And proud, brave Poland's broken-hearted sons,
Whose lives were wasted on a foreign shore,
In exile, bitterness, and want, that shuns
To be confessed, since man the burden bore.


And there were those whose lives of crime and shame
Began in want and ended in despair;
Wild, fierce, half-demon creatures, whom to name
Made the world shudder, crouching in their lair;
Hunted and hated, dreaded and reviled,
Outlawed and outcast from the face of earth,
From friendship and from sympathy exiled,
Dreading their death, and cursing more their birth.

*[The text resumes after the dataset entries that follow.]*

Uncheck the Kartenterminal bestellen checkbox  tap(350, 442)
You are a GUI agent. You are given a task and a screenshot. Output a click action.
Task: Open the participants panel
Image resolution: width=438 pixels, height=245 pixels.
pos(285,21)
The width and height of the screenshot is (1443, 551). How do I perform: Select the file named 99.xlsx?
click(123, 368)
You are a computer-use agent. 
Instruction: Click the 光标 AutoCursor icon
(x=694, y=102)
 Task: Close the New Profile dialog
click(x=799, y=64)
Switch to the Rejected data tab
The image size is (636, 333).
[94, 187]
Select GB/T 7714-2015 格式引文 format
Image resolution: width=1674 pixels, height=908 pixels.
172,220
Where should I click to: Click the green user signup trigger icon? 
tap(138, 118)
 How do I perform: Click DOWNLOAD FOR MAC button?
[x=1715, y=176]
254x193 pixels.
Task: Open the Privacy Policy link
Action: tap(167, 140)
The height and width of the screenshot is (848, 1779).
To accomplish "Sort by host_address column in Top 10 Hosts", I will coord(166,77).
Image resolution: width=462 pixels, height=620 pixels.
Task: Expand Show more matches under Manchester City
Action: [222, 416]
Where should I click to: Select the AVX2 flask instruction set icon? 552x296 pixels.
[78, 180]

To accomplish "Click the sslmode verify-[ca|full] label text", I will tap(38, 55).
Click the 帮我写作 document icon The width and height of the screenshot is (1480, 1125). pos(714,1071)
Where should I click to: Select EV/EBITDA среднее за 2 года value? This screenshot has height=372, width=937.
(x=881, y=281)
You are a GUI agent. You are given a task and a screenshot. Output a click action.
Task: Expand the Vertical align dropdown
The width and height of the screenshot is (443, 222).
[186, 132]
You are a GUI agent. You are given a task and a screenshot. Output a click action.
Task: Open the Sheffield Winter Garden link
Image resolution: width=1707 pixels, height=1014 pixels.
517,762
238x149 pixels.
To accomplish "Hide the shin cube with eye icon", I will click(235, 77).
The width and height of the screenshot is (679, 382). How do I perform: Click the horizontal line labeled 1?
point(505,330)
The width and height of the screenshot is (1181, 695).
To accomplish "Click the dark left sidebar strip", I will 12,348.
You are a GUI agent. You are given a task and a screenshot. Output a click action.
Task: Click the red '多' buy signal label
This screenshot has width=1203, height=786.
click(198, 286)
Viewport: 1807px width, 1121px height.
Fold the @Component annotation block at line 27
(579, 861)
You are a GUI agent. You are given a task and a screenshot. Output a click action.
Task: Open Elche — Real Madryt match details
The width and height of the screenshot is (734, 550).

From motley groups of women, many came
Who told the story of their lives with tears;
And many covered up their brows for shame,
Shunning the mem'ry of false virtue's sneers.
These clenched their hands as if the tale awoke
In their imperfect minds a sense of wrong,
Forcing their words as if they feared to choke
With the emotions they dared not prolong.


Of all I saw these made my heart most sore,
So irretrievable and dark their doom,
So much existence gave them to deplore,
And left for light and hope so little room.
But the whole scene was sad enough, God knows!
Though mixed with fancies foreign and grotesque;
And deep enough and true enough its woes,
Even relieved with something of burlesque.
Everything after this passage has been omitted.